Staying up to date on the best AI dev workflow?

With the pace of new AI coding tools coming out, it's hard to keep up to date on best practices/tools/techniques to get the best use out of them while also staying focused on my project.

How do you all discover improvements to your dev workflow in this wild AI world?

Any bloggers, YouTubers, subreddit, etc you recommend? Or just a summary of what you've currently tried and "settled" on at the moment?

2 comments

I’ve been in the exact same spiral—new tool drops every Tuesday, I install it, it feels cool for twenty minutes, then I’m back to copy-pasting code like it’s 2019. The thing that finally broke the cycle for me was admitting that the tools weren’t the problem; my process was.
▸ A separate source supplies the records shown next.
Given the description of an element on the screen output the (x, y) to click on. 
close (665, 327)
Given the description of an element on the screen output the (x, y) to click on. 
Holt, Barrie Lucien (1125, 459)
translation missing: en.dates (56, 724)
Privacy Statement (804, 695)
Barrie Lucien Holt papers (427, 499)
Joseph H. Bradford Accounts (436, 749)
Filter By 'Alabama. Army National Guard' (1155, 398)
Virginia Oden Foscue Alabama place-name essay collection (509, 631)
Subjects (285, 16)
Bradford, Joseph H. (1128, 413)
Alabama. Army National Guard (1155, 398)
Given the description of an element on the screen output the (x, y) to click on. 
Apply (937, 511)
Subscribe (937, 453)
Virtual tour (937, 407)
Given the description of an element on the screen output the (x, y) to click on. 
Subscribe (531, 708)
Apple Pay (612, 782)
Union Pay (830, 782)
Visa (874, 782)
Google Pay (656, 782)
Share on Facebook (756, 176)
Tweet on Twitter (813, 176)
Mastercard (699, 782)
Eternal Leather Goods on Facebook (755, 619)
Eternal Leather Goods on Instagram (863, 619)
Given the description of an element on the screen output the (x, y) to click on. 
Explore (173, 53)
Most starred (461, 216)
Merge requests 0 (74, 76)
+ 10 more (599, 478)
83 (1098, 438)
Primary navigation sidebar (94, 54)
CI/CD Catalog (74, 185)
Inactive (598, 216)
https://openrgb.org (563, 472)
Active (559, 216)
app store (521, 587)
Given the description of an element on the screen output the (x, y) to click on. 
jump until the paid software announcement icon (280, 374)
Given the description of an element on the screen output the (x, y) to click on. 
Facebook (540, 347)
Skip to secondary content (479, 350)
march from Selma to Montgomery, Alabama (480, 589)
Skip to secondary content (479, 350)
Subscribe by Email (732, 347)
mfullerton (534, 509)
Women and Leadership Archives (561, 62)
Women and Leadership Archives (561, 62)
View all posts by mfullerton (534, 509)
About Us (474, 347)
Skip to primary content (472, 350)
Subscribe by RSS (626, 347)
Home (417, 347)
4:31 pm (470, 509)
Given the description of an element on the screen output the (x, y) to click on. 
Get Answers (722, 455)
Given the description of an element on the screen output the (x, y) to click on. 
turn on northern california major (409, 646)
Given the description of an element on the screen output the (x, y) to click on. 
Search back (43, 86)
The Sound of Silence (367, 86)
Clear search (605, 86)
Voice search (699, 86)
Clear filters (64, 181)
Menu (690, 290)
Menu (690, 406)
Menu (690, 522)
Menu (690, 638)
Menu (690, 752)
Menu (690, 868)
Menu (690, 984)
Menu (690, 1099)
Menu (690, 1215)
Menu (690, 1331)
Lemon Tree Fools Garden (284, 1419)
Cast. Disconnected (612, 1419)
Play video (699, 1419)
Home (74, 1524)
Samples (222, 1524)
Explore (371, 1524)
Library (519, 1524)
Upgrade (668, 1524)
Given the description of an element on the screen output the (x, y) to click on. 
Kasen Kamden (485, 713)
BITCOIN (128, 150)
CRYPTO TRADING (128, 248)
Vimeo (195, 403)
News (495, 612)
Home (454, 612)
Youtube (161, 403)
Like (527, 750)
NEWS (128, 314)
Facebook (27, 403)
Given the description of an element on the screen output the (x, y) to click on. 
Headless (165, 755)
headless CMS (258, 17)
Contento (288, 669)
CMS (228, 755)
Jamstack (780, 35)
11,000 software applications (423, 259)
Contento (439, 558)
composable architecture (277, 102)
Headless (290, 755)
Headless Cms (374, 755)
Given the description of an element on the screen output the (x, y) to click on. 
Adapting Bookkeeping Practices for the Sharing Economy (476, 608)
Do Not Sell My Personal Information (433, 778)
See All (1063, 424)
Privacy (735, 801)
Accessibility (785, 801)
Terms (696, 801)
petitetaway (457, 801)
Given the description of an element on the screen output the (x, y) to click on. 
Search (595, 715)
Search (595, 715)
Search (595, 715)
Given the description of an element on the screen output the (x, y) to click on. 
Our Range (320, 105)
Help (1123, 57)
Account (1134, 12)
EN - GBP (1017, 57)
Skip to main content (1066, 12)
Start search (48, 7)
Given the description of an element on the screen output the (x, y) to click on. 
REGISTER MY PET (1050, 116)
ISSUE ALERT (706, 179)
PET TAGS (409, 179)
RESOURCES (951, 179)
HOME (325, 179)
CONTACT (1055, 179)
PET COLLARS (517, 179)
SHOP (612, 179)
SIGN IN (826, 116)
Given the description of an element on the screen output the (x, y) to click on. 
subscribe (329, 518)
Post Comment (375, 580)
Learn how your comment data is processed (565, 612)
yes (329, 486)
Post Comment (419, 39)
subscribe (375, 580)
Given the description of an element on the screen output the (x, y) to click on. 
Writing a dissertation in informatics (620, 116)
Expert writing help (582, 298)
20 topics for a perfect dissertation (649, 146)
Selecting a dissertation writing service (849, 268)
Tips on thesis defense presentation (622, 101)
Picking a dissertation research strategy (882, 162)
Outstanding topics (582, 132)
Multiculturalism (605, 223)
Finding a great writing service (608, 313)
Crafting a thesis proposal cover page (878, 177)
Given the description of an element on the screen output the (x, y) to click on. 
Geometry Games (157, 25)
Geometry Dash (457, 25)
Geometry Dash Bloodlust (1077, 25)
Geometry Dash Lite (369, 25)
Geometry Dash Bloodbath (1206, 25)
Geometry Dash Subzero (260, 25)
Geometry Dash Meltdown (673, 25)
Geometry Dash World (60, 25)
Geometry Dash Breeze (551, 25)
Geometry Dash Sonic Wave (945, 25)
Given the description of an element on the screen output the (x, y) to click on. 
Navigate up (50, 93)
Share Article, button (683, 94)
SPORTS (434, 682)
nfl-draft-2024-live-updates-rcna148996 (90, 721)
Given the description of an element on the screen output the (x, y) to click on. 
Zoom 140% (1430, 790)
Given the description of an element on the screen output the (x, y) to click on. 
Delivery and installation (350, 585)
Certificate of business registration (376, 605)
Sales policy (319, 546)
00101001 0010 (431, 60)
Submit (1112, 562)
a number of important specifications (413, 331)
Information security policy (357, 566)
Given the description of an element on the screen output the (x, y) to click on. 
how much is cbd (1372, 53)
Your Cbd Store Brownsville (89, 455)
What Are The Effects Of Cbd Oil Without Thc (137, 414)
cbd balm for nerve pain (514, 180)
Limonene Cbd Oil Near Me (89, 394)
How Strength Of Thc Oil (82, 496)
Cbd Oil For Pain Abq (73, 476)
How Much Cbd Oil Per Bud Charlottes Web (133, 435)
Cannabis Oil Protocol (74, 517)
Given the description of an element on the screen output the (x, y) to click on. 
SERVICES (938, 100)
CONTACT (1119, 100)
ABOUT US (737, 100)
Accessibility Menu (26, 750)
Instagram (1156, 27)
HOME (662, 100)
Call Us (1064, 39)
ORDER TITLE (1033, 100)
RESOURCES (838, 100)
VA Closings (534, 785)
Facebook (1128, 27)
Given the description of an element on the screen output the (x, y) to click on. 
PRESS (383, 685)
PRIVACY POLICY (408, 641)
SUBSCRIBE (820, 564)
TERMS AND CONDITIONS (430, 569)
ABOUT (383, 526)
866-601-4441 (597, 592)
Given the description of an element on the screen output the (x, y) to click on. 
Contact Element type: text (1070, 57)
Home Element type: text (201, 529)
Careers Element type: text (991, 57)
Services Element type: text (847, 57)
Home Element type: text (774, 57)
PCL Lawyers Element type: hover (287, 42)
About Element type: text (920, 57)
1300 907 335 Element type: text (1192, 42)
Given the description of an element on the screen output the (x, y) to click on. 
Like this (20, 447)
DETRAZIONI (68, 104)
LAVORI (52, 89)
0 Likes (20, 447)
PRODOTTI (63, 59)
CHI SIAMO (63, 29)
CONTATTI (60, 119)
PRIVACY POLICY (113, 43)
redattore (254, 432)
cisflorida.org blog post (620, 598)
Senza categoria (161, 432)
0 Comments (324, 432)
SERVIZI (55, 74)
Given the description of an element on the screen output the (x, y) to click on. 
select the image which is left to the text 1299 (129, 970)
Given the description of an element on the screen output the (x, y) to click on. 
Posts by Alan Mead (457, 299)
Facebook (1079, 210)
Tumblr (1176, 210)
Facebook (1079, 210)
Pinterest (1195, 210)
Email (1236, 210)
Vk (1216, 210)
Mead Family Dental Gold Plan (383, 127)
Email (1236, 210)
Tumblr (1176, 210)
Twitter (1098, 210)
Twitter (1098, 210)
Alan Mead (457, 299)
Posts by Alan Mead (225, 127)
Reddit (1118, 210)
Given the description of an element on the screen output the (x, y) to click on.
So I stopped reading launch posts and started eavesdropping. In practice that looks like:

- Keeping a muted Discord tab pinned for one competitor tool. I skim #feature-requests once a day—not for ideas, but to see which promises still aren’t keeping users happy. - Sorting Reddit threads by “controversial.” The bitter, down-voted rants are where the real friction lives. - On Show HN, I scroll straight to the third-level comments. That’s where the folks who actually tried the thing roast it in detail.

Those three habits give me a short, evergreen list of “this is still broken” problems. Everything else is noise.

From that list I distilled three rules I actually stick to:

1. *Context on purpose.* Before I ask the model for anything, I spend 90 seconds writing a tiny “context manifest”: file paths, line ranges, and a one-sentence goal. Sounds fussy, but it kills the “oh crap I forgot utils.py” loop. 2. *Tokens are cash.* I run with a token counter always visible. If I’m about to ship 1,200 tokens for a 3-line fix, I stop and pare it down like I’m on a 1990s data plan. The constraint hurts for a week, then it becomes a game. 3. *One-screen flow.* Editor left, prompt box right, diff viewer bottom. No browser tabs, no terminal hopping. Alt-tab was costing me more mental RAM than the actual coding.

It’s not sexy, and it definitely isn’t “AI-native,” but it’s the first workflow that hasn’t crumbled after a month. Maybe it’ll help you too.